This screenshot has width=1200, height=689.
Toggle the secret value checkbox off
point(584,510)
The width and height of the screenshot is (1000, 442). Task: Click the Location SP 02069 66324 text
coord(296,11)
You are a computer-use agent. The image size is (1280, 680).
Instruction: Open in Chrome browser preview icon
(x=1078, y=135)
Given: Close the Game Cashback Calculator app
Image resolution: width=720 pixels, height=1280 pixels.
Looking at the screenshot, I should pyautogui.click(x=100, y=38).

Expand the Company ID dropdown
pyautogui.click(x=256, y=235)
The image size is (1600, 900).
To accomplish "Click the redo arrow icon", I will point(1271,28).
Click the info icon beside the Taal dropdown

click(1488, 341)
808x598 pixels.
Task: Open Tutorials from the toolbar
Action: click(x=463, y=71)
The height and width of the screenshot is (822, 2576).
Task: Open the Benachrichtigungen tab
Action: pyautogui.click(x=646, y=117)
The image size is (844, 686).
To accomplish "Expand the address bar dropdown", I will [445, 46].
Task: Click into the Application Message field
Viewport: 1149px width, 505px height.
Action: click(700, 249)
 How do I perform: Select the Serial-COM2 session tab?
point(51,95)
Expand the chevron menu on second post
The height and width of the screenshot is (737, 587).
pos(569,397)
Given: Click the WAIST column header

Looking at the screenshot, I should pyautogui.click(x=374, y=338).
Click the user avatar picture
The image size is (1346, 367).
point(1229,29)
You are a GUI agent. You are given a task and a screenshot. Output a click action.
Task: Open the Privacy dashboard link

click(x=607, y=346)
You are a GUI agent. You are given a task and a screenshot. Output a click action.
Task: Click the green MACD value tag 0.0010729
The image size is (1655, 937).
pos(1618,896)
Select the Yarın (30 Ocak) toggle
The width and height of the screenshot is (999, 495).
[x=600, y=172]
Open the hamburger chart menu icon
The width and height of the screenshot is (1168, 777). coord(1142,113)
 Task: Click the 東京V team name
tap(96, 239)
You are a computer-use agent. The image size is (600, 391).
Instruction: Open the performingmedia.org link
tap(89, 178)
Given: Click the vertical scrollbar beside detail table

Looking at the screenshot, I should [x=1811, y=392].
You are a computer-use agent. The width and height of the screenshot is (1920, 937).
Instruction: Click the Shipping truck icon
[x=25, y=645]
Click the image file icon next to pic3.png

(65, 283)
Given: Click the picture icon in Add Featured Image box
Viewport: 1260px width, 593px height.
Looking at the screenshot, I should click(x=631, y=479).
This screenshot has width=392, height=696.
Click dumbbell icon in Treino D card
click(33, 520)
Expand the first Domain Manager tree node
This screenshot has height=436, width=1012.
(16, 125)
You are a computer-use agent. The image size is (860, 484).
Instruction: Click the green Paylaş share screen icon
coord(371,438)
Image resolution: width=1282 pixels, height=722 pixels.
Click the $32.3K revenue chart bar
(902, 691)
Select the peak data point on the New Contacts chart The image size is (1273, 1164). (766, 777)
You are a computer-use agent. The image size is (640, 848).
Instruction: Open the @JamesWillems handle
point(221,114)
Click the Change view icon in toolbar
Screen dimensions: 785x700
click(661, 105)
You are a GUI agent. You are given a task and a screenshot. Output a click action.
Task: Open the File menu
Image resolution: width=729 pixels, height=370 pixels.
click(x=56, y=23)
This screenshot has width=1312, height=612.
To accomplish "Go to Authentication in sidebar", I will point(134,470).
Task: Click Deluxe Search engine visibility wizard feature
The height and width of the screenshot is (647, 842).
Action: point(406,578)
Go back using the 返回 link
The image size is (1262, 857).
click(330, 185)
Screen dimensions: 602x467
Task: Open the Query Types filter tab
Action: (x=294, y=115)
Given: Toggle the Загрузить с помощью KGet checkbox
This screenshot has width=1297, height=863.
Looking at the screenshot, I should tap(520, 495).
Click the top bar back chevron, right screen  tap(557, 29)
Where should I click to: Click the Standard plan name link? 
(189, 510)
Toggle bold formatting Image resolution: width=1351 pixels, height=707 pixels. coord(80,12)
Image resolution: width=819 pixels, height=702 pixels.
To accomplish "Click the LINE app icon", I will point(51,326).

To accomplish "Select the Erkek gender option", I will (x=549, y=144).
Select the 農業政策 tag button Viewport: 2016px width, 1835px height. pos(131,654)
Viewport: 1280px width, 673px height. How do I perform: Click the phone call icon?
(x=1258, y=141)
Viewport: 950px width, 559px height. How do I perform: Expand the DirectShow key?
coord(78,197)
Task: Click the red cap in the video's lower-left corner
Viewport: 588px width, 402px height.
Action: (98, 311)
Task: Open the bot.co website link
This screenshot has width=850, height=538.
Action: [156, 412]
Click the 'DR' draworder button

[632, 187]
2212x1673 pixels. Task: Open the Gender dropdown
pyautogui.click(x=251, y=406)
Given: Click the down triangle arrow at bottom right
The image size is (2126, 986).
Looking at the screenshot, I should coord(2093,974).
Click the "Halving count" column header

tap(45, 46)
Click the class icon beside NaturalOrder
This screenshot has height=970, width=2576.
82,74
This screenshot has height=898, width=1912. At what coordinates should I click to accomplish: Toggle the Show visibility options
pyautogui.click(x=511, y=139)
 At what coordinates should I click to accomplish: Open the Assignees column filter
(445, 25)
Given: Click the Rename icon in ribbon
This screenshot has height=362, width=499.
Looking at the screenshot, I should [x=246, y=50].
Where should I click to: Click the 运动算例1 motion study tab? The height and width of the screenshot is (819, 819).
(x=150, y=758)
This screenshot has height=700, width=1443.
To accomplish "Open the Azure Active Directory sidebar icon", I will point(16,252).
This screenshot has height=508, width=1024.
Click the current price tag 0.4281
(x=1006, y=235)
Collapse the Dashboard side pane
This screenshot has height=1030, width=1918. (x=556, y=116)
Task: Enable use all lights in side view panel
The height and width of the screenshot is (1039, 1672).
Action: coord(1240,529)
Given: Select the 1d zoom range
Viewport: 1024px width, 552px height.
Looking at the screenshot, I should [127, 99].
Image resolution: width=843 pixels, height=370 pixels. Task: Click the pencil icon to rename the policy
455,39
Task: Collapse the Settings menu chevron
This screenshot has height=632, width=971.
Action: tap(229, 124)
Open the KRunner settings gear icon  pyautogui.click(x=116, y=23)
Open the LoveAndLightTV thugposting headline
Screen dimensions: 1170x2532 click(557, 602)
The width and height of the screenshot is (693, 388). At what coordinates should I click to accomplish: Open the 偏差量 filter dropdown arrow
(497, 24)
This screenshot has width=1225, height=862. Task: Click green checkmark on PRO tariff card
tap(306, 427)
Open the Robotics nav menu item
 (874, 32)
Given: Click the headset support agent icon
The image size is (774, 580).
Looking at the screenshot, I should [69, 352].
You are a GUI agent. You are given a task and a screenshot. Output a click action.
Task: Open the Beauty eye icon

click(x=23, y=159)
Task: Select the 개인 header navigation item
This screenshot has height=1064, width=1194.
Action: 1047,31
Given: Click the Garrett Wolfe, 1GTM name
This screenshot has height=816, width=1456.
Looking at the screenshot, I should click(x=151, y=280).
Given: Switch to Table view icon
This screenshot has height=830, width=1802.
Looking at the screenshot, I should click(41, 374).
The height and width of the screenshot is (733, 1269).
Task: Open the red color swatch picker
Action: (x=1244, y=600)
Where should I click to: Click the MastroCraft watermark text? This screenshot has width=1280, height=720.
________________________
Would you please repeat the whole listing exactly as it is?

This screenshot has width=1200, height=689.
Toggle the secret value checkbox off
point(584,510)
The width and height of the screenshot is (1000, 442). Task: Click the Location SP 02069 66324 text
coord(296,11)
You are a computer-use agent. The image size is (1280, 680).
Instruction: Open in Chrome browser preview icon
(x=1078, y=135)
Given: Close the Game Cashback Calculator app
Image resolution: width=720 pixels, height=1280 pixels.
Looking at the screenshot, I should pyautogui.click(x=100, y=38).

Expand the Company ID dropdown
pyautogui.click(x=256, y=235)
The image size is (1600, 900).
To accomplish "Click the redo arrow icon", I will point(1271,28).
Click the info icon beside the Taal dropdown

click(1488, 341)
808x598 pixels.
Task: Open Tutorials from the toolbar
Action: click(x=463, y=71)
The height and width of the screenshot is (822, 2576).
Task: Open the Benachrichtigungen tab
Action: pyautogui.click(x=646, y=117)
The image size is (844, 686).
To accomplish "Expand the address bar dropdown", I will [445, 46].
Task: Click into the Application Message field
Viewport: 1149px width, 505px height.
Action: click(700, 249)
 How do I perform: Select the Serial-COM2 session tab?
point(51,95)
Expand the chevron menu on second post
The height and width of the screenshot is (737, 587).
pos(569,397)
Given: Click the WAIST column header

Looking at the screenshot, I should pyautogui.click(x=374, y=338).
Click the user avatar picture
The image size is (1346, 367).
point(1229,29)
You are a GUI agent. You are given a task and a screenshot. Output a click action.
Task: Open the Privacy dashboard link

click(x=607, y=346)
You are a GUI agent. You are given a task and a screenshot. Output a click action.
Task: Click the green MACD value tag 0.0010729
The image size is (1655, 937).
pos(1618,896)
Select the Yarın (30 Ocak) toggle
The width and height of the screenshot is (999, 495).
[x=600, y=172]
Open the hamburger chart menu icon
The width and height of the screenshot is (1168, 777). coord(1142,113)
 Task: Click the 東京V team name
tap(96, 239)
You are a computer-use agent. The image size is (600, 391).
Instruction: Open the performingmedia.org link
tap(89, 178)
Given: Click the vertical scrollbar beside detail table

Looking at the screenshot, I should [x=1811, y=392].
You are a computer-use agent. The width and height of the screenshot is (1920, 937).
Instruction: Click the Shipping truck icon
[x=25, y=645]
Click the image file icon next to pic3.png

(65, 283)
Given: Click the picture icon in Add Featured Image box
Viewport: 1260px width, 593px height.
Looking at the screenshot, I should click(x=631, y=479).
This screenshot has width=392, height=696.
Click dumbbell icon in Treino D card
click(33, 520)
Expand the first Domain Manager tree node
This screenshot has height=436, width=1012.
(16, 125)
You are a computer-use agent. The image size is (860, 484).
Instruction: Click the green Paylaş share screen icon
coord(371,438)
Image resolution: width=1282 pixels, height=722 pixels.
Click the $32.3K revenue chart bar
(902, 691)
Select the peak data point on the New Contacts chart The image size is (1273, 1164). (766, 777)
You are a computer-use agent. The image size is (640, 848).
Instruction: Open the @JamesWillems handle
point(221,114)
Click the Change view icon in toolbar
Screen dimensions: 785x700
click(661, 105)
You are a GUI agent. You are given a task and a screenshot. Output a click action.
Task: Open the File menu
Image resolution: width=729 pixels, height=370 pixels.
click(x=56, y=23)
This screenshot has width=1312, height=612.
To accomplish "Go to Authentication in sidebar", I will point(134,470).
Task: Click Deluxe Search engine visibility wizard feature
The height and width of the screenshot is (647, 842).
Action: point(406,578)
Go back using the 返回 link
The image size is (1262, 857).
click(330, 185)
Screen dimensions: 602x467
Task: Open the Query Types filter tab
Action: (x=294, y=115)
Given: Toggle the Загрузить с помощью KGet checkbox
This screenshot has width=1297, height=863.
Looking at the screenshot, I should tap(520, 495).
Click the top bar back chevron, right screen  tap(557, 29)
Where should I click to: Click the Standard plan name link? 
(189, 510)
Toggle bold formatting Image resolution: width=1351 pixels, height=707 pixels. coord(80,12)
Image resolution: width=819 pixels, height=702 pixels.
To accomplish "Click the LINE app icon", I will point(51,326).

To accomplish "Select the Erkek gender option", I will (x=549, y=144).
Select the 農業政策 tag button Viewport: 2016px width, 1835px height. pos(131,654)
Viewport: 1280px width, 673px height. How do I perform: Click the phone call icon?
(x=1258, y=141)
Viewport: 950px width, 559px height. How do I perform: Expand the DirectShow key?
coord(78,197)
Task: Click the red cap in the video's lower-left corner
Viewport: 588px width, 402px height.
Action: (98, 311)
Task: Open the bot.co website link
This screenshot has width=850, height=538.
Action: [156, 412]
Click the 'DR' draworder button

[632, 187]
2212x1673 pixels. Task: Open the Gender dropdown
pyautogui.click(x=251, y=406)
Given: Click the down triangle arrow at bottom right
The image size is (2126, 986).
Looking at the screenshot, I should coord(2093,974).
Click the "Halving count" column header

tap(45, 46)
Click the class icon beside NaturalOrder
This screenshot has height=970, width=2576.
82,74
This screenshot has height=898, width=1912. At what coordinates should I click to accomplish: Toggle the Show visibility options
pyautogui.click(x=511, y=139)
 At what coordinates should I click to accomplish: Open the Assignees column filter
(445, 25)
Given: Click the Rename icon in ribbon
This screenshot has height=362, width=499.
Looking at the screenshot, I should [x=246, y=50].
Where should I click to: Click the 运动算例1 motion study tab? The height and width of the screenshot is (819, 819).
(x=150, y=758)
This screenshot has height=700, width=1443.
To accomplish "Open the Azure Active Directory sidebar icon", I will point(16,252).
This screenshot has height=508, width=1024.
Click the current price tag 0.4281
(x=1006, y=235)
Collapse the Dashboard side pane
This screenshot has height=1030, width=1918. (x=556, y=116)
Task: Enable use all lights in side view panel
The height and width of the screenshot is (1039, 1672).
Action: coord(1240,529)
Given: Select the 1d zoom range
Viewport: 1024px width, 552px height.
Looking at the screenshot, I should [127, 99].
Image resolution: width=843 pixels, height=370 pixels. Task: Click the pencil icon to rename the policy
455,39
Task: Collapse the Settings menu chevron
This screenshot has height=632, width=971.
Action: tap(229, 124)
Open the KRunner settings gear icon  pyautogui.click(x=116, y=23)
Open the LoveAndLightTV thugposting headline
Screen dimensions: 1170x2532 click(557, 602)
The width and height of the screenshot is (693, 388). At what coordinates should I click to accomplish: Open the 偏差量 filter dropdown arrow
(497, 24)
This screenshot has width=1225, height=862. Task: Click green checkmark on PRO tariff card
tap(306, 427)
Open the Robotics nav menu item
 (874, 32)
Given: Click the headset support agent icon
The image size is (774, 580).
Looking at the screenshot, I should [69, 352].
You are a GUI agent. You are given a task and a screenshot. Output a click action.
Task: Open the Beauty eye icon

click(x=23, y=159)
Task: Select the 개인 header navigation item
This screenshot has height=1064, width=1194.
Action: 1047,31
Given: Click the Garrett Wolfe, 1GTM name
This screenshot has height=816, width=1456.
Looking at the screenshot, I should click(x=151, y=280).
Given: Switch to Table view icon
This screenshot has height=830, width=1802.
Looking at the screenshot, I should click(41, 374).
The height and width of the screenshot is (733, 1269).
Task: Open the red color swatch picker
Action: (x=1244, y=600)
Where should I click to: Click the MastroCraft watermark text? This screenshot has width=1280, height=720.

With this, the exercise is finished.